Option A, the Prescriptive Design Method, is for the design of new pipelines in hydrogen service. Option B, the Performance Based Method can be used for existing pipelines but requires the testing and subsequent qualification of the line pipe material by determining the stress intensity factor, KIH.  

Fracture control Option B states that “in any case, KIH shall not be less than 50 ksi*in 0.5.” Legacy line pipe material in the ground often has a carbon content as high as 0.27 and as a result, the requisite threshold stress intensity factor value may not be achievable for some line pipe.  

For pipes that cannot meet the qualifications for fracture control described in ASME B31.12 Section PL 3.7.1, MOP/MAOP is restricted to 40% of SMYS for the entire pipeline.

Conversion Process 

ASME B31.12 is divided into three sections. Part GR provides General Requirements. Part IP focuses on Industrial Piping (plant and compressor station). Part PL covers cross-country pipelines. Specifically, Section PL 3.21 addresses Steel Pipeline Service Conversions, but other portions of the document include conversion requirements as well, such as sections GR 3.5 and PL 3.7. 

Regulated gas and liquid pipelines are assessed for their ability to affect high- consequence areas (HCAs) in accordance with 49 CFR 192 Subpart O and 49 CFR 195.452.  

Impact on HCAs may be reduced as a consequence of conversion to gas/hydrogen service. The Standard requires that a “full risk assessment” be conducted if one or more buildings intended for human occupancy are found to be within the potential impact area of a proposed hydrogen pipeline. The potential impact radius is determined according to paragraph 3.2 of ASME Standard B31.8S [9].  

The numerical constant to be used in that equation is 0.47 for hydrogen as opposed to 0.69 for natural gas. This makes the impact circle 34% smaller for hydrogen service than for natural gas. However, other safety factors must be considered as hydrogen has a greater flammability range as compared to natural gas and the color of the flame is less visible as hydrogen concentration increases.  

A key conversion requirement for pipeline depth of cover is presented in B31.12 Section PL 3.7.3: “When considering converting an existing pipeline transporting other fluids to hydrogen gas transmission services, a depth of cover survey shall be performed to ensure that the existing pipeline has cover that meets the requirements of this section. Although a depth of cover of 48 inches (1.2 meters) is preferred in agricultural areas, any converted pipeline in agricultural areas must have a minimum of 36 inches (0.9 m) of cover, provision must be made to lower the pipeline to provide this minimum cover, or additional cover may be added provided that it remains in place throughout the operation of the pipeline.” This requirement can result in significant costs to operators of vintage pipelines depending on the consistency with which installation procedures were designed and executed. 

Integrity Threats 

A complete threat assessment is recommended for lines proposed for conversion. An assessment should consider incremental time-dependent, time-independent and stable threats attributable to the conversion to hydrogen service.  

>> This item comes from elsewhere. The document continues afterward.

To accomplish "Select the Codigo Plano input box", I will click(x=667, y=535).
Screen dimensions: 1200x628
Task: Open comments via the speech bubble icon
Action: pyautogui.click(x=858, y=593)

When converting from liquid service, additional ultrasonic crack detection technologies should be used to enable optimal feature geometry characterization. 

Internal Corrosion 

Internal corrosion is the result of an electrochemical reaction where iron is converted to iron oxide or other corrosion products. An ancillary concern arises when the reaction inhibits the formation of the H2 molecule, leading to elemental hydrogen being available to migrate into the steel.  

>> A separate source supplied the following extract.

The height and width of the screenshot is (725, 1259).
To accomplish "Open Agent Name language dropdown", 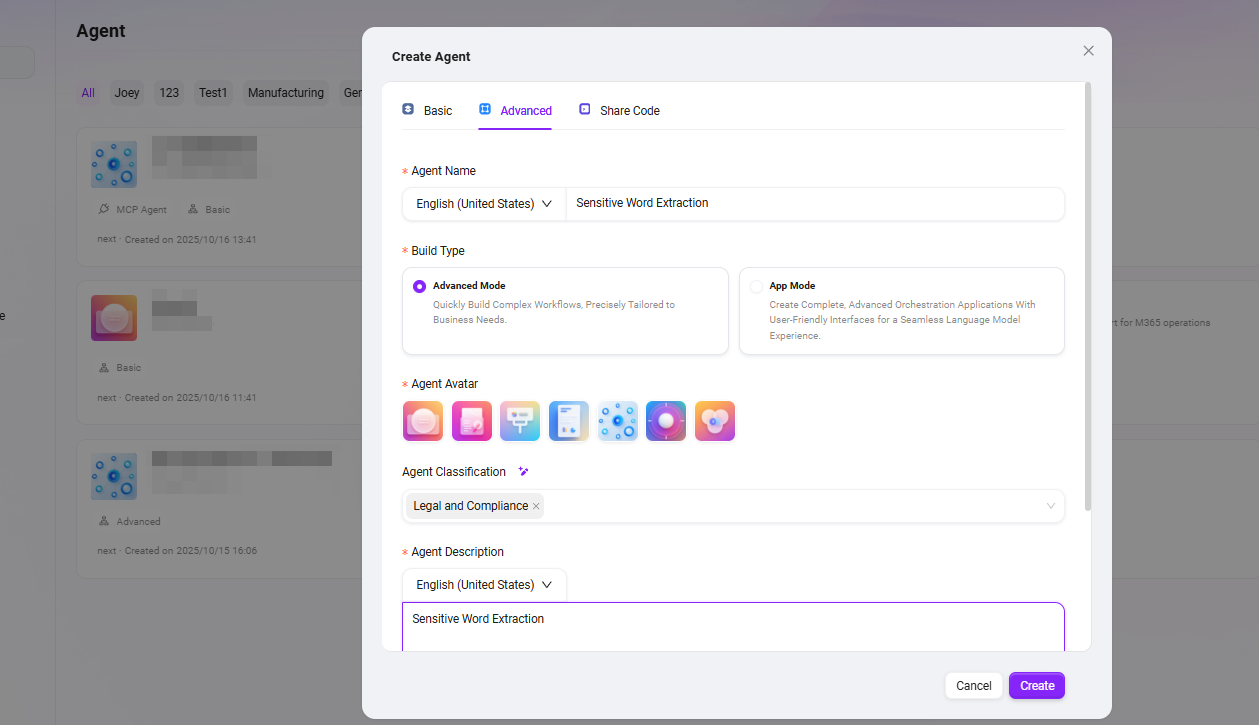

Coupled with discontinuities in the normally present protective surface oxide layer, this can result in atomic hydrogen diffusion into the steel and subsequent reduction in the crack resistance and ductility of the material.  

Depending on previous service, internal corrosion may be a significant threat to a subject pipeline. Further, it is possible that internal corrosion features deemed acceptable for liquid service may require further evaluation with respect to hydrogen exposure.  

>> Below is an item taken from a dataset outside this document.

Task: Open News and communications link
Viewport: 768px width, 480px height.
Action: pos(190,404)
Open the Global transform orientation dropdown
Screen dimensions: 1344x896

Active internal corrosion provides not only the environment for hydrogen dissociation but also creates crack initiation sites which could be exacerbated by hydrogen embrittlement. Contaminants in the hydrogen gas stream (e.g., water, H2S, CO2) could also add to the internal corrosion threat. 

External Corrosion 

While external corrosion is considered to be a threat to all underground pipelines, coatings in good condition and cathodic protection usually provide appropriate protection.  

However, excessive cathodic protection potentials (i.e., more negative than -1200mV) may accelerate the dissociation of the H2 molecule resulting in atomic hydrogen diffusion and potential hydrogen embrittlement.  

Similarly, the presence of microbiologically influenced corrosion may lead to hydrogen formation at external corrosion sites. [10] 


Susceptibility to Stress Corrosion Cracking (SCC) and long-seam cracking would not be expected to change as a result of converting a legacy pipe to hydrogen service. However, hydrogen absorption will result in reductions in toughness properties and increases in fatigue crack growth rates that reduce the minimum critical flaw size in a given pipe.  

Assessment and management of existing threats will have to change considering the revised operation. Additional flaw remediation may be required prior to the change in service. 

Third-Party Damage 

Potential hydrogen embrittlement and ductility reduction put pipe segments subject to external loading at increased risk for failure. With reduced ductility comes lower acceptable strain levels (axial and circumferential) and smaller deformation tolerance. Waterway crossings with scour and spans and areas along the right-of-way subject to encroachment and third-party excavation activity are also at greater risk. 


One of the key threats associated with hydrogen transportation is hydrogen embrittlement and, therefore, fracture control is a priority issue for ASME Standard B31.12. Pre-existing internal manufacturing flaws such as laminations, inclusions, and voids, both surface breaking and non-surface-breaking, can act as crack initiators following the introduction of hydrogen to the pipeline system because they allow hydrogen ions to reform as molecular hydrogen and increase pressures within the voids or at crack tips.  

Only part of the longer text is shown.